Multiple Threats Across a Continental Range
Monarch butterflies undertake one of the longest insect migrations in the world. At the end of summer, eastern monarchs travel from the northern United States and southern Canada to high-elevation fir forests in Mexico, where they cluster on trees during winter. Scientists estimate that at least 15 acres of occupied forest are needed to maintain a population above extinction risk.
Their decline has been attributed to a combination of agricultural practices, habitat destruction and climate pressures.
The widespread use of glyphosate herbicide on genetically engineered corn and soybeans has eliminated milkweed — the sole food source for monarch caterpillars — across large areas of farmland. Volatile herbicides applied to newer herbicide-resistant crops have reduced nectar-producing wildflowers essential to adult butterflies. Neonicotinoid insecticides used in crop seed coatings and ornamental plants are also harmful at multiple life stages.

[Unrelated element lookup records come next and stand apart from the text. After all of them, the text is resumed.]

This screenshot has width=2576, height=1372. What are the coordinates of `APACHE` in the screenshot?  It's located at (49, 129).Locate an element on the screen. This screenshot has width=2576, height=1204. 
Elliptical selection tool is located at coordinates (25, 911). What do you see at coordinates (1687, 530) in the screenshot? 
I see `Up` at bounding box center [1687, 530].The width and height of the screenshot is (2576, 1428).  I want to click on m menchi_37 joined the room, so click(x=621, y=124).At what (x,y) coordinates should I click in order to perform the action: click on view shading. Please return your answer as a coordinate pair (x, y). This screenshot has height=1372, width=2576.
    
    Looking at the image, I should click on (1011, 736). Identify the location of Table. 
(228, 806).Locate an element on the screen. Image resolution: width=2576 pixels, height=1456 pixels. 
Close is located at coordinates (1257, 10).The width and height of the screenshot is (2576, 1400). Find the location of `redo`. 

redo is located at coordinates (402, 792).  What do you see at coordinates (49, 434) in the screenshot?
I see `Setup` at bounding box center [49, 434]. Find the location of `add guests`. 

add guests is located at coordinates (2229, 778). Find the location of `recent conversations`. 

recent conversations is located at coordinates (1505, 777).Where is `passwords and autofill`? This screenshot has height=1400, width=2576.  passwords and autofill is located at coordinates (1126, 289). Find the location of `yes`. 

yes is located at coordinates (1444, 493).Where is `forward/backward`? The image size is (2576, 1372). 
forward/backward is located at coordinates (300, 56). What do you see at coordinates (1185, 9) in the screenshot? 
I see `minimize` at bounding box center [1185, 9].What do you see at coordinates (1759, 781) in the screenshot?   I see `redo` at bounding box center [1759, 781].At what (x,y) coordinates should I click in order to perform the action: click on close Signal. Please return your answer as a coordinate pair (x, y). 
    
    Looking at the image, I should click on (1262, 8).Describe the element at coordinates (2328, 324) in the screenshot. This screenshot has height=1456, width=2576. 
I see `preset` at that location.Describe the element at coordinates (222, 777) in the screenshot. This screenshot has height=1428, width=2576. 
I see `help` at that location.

Climate change is compounding those threats by degrading overwintering forests and increasing the frequency of extreme weather events that disrupt migration and reproduction. Development continues to shrink grasslands and other green spaces that provide habitat along migratory corridors.
Additional pressures include vehicle collisions during migration and deforestation linked to avocado production in Mexico. In California, more than 60 known overwintering forest sites have been cut down.
Broader ESA Slowdown
The monarch case unfolds amid broader capacity challenges at the Fish and Wildlife Service. The agency lost 18% of its staff last year, including more than 500 scientists, while its ESA listing budget was reduced to 2004 levels.
According to the conservation groups, 2025 marked the first year since 1981 in which no plant or animal species was granted protection under the ESA.
The plaintiffs argue that court intervention is necessary to prevent further administrative delay. A hearing date has not yet been announced.